La frivolidad con que asumió la formalidad de sus puestos públicos fue un sello distintivo que sólo se acrecentó con el paso de los días y el acceso a los botones de mando y los dineros federales, que, por cierto, Fox tuvo en abundancia (más de 400 mil millones de dólares adicionales) que todavía vagan sin encontrar explicación, menos aún rendimientos en bienestar, justicia y crecimiento económico.
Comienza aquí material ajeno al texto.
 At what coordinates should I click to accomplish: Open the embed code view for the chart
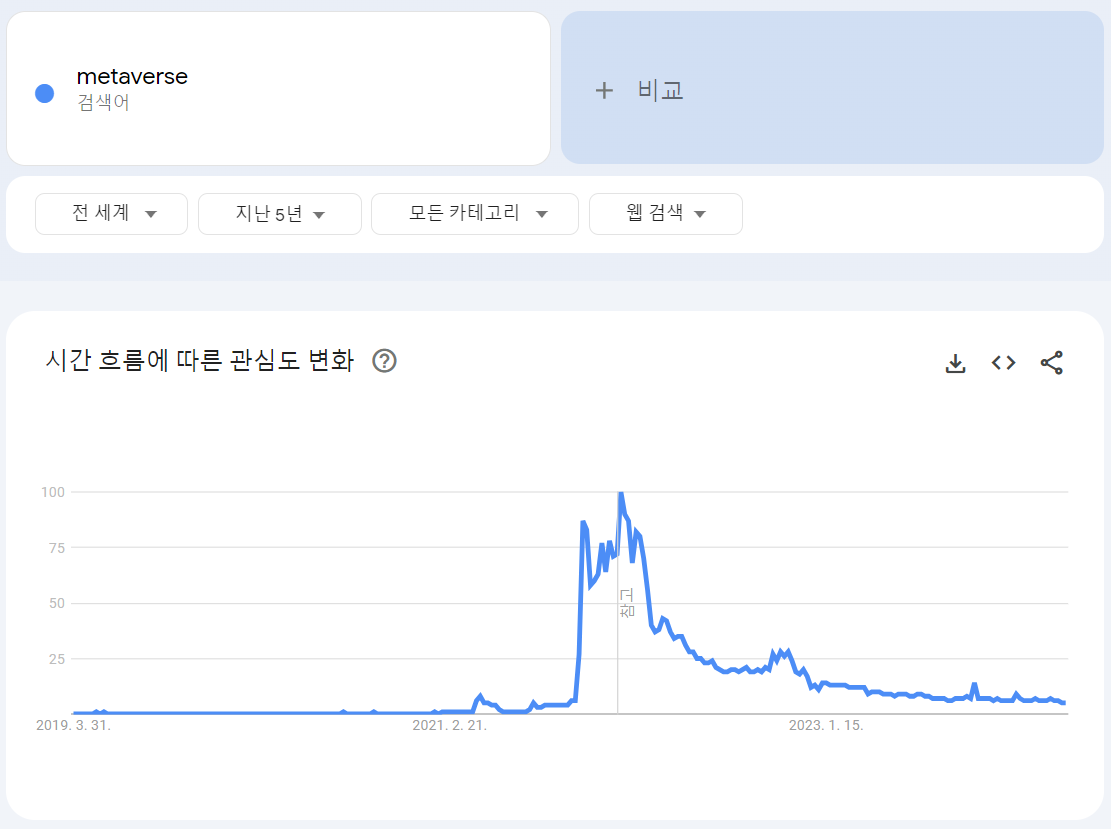point(1003,364)
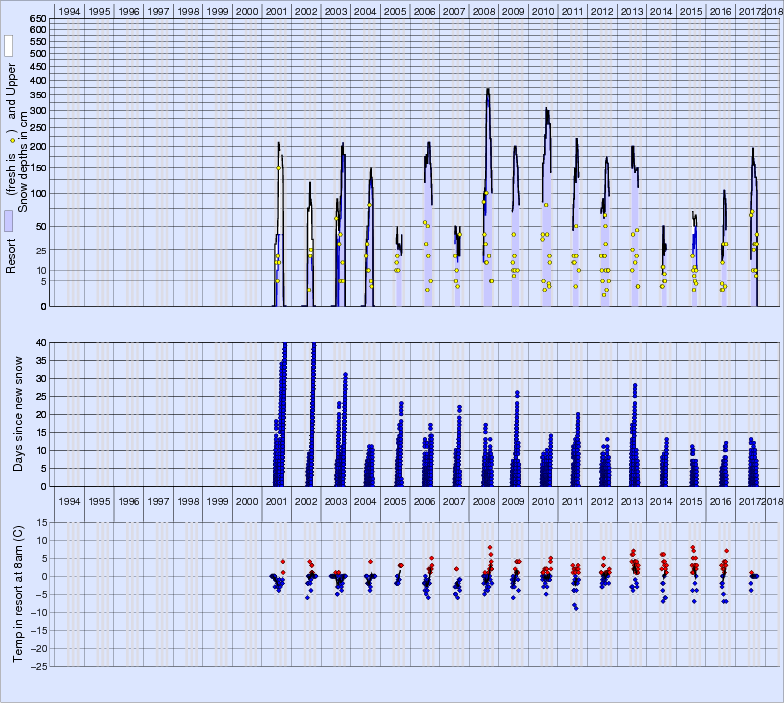Click the 650 tick on snow depth axis

pos(36,19)
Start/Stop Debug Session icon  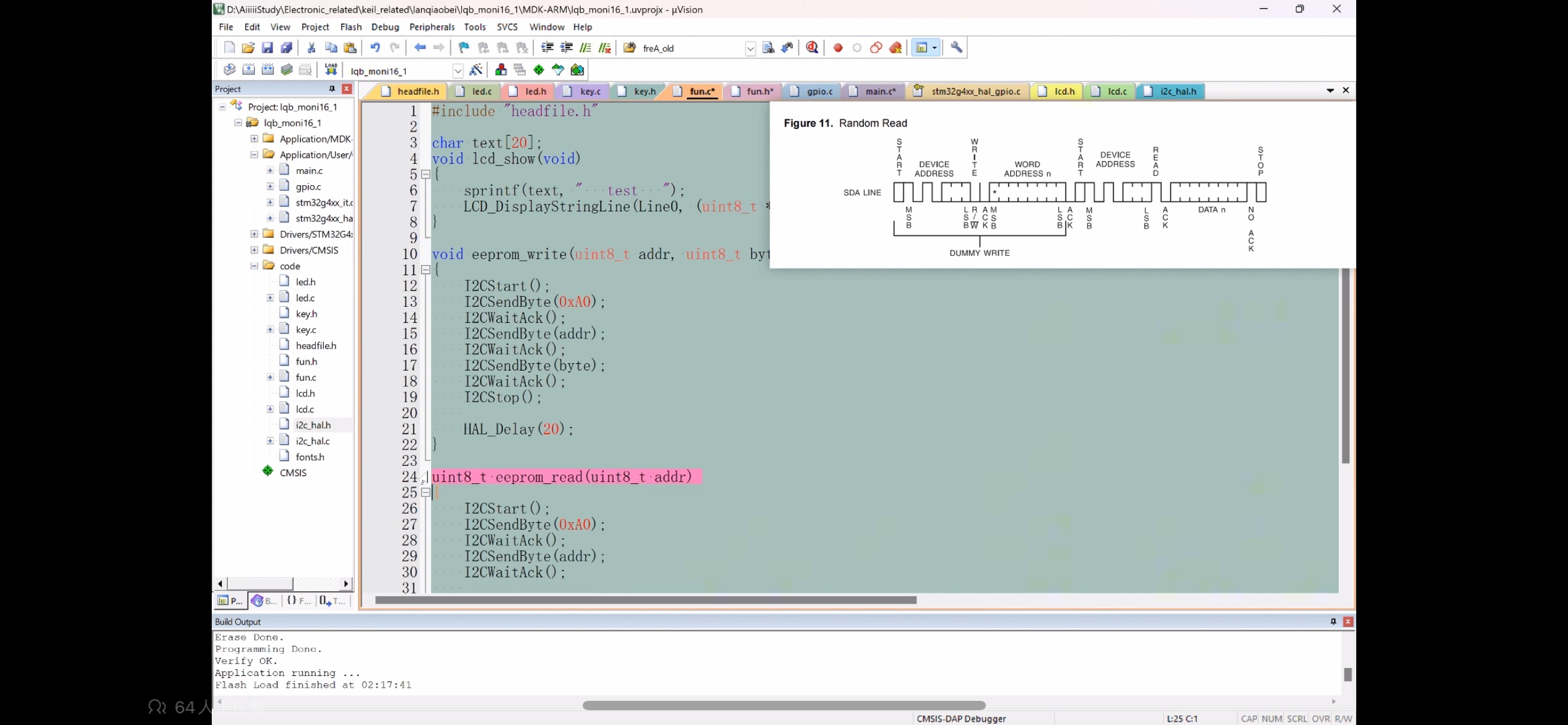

Fox no ganó por sus propios méritos: los llamados votantes útiles le obsequiaron a título gracioso. Y por ello habrán de pagar, además de los ya ofendidos con privaciones, maltratos y destierros, otras varias generaciones de mexicanos que no verán un horizonte de oportunidades para su desarrollo.
Los que afirman que Fox ganó la Presidencia por sus habilidades propagandísticas, por los recursos conseguidos a través de sus amigos, o por su presencia, novedad o apariencia de su figura sólo mencionan una parte de la pequeña historia. El resto habría que buscarlo en los que fueron beneficiados durante su mandato. De ahí surgen muchas de las respuestas que se andan buscando. En primer lugar están los magnates y sus empresas a quienes Fox atendió en desmesura con todo tipo de ayudas y recursos. Pagos obligados por su colaboración “desinteresada” en la campaña, pero también por la propia convicción de Fox en pensarse, él mismo, como un empresario que nunca fue. Este es un punto nodal que, apenas ahora, los mexicanos empiezan a entender por los efectos dañinos sobre todos y cada uno de los aspectos de la vida organizada de la nación, incluyendo la propia vida de cada quien.
Después, habría que indagar sobre la calidad de la elite de funcionarios y burócratas partidarios que reunió a su derredor, esa que se dice panista y sus acompañantes del priísmo decadente. Juntos forman una especie de cogobierno que mucho tiene de saqueo a la intemperie y poco, muy poco, de eficacia política. Vienen después los corifeos y demás compañeros ocasionales de viaje, esos que llamaron al voto útil y se cobraron con prebendas y posiciones de poder. Ellos tienen gran parte de la culpa de este inmenso desaguisado que fue la administración de Fox, todo un sexenio malbaratado entre la tontería y la insensible producción de masas depauperadas que rondan por esta devastada república y que una escenografía mediática no puede disfrazar.